• [Direction] Copy everything from the line containing "The width and height of the screenshot is (1200, 675)." down to the end of the material, switching "wrench" to "spanner" and leaving all else unchanged.

(Target position records)
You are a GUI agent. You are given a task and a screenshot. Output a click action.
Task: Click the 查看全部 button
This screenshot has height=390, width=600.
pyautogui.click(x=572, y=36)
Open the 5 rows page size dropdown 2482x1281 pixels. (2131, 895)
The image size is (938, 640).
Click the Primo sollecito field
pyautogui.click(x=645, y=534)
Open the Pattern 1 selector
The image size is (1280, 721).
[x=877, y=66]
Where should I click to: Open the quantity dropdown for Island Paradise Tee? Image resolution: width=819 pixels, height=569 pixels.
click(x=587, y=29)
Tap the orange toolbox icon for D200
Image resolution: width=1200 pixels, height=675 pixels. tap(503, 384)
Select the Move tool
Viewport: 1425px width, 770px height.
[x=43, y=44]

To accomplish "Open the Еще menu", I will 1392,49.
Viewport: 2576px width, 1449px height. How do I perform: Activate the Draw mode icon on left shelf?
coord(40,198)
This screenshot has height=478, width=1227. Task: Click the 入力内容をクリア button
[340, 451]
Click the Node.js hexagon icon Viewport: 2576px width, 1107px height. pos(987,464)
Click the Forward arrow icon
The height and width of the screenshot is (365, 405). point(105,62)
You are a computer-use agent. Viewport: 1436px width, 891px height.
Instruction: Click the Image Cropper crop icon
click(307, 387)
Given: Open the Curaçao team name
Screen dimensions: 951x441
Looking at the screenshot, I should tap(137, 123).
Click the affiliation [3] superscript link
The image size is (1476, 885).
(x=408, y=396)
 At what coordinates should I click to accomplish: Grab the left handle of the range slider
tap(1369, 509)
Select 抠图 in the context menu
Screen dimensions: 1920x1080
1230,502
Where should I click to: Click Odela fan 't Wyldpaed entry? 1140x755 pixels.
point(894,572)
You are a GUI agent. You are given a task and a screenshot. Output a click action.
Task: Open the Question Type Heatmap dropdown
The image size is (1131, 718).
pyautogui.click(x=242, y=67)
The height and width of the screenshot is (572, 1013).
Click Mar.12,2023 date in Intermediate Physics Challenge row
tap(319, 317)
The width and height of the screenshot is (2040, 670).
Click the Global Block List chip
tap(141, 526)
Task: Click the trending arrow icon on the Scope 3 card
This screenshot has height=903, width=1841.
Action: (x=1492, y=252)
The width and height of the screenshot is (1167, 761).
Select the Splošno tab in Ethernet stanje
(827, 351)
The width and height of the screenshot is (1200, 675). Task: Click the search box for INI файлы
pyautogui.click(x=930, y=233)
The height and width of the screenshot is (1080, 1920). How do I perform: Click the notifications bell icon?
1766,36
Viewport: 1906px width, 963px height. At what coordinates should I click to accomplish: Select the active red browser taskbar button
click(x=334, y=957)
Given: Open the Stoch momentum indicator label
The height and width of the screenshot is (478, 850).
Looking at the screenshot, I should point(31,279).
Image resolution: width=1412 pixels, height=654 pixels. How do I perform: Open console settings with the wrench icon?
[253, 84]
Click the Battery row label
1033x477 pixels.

• [Response to the task]
The width and height of the screenshot is (1200, 675). Task: Click the search box for INI файлы
pyautogui.click(x=930, y=233)
The height and width of the screenshot is (1080, 1920). How do I perform: Click the notifications bell icon?
1766,36
Viewport: 1906px width, 963px height. At what coordinates should I click to accomplish: Select the active red browser taskbar button
click(x=334, y=957)
Given: Open the Stoch momentum indicator label
The height and width of the screenshot is (478, 850).
Looking at the screenshot, I should point(31,279).
Image resolution: width=1412 pixels, height=654 pixels. How do I perform: Open console settings with the spanner icon?
[253, 84]
Click the Battery row label
1033x477 pixels.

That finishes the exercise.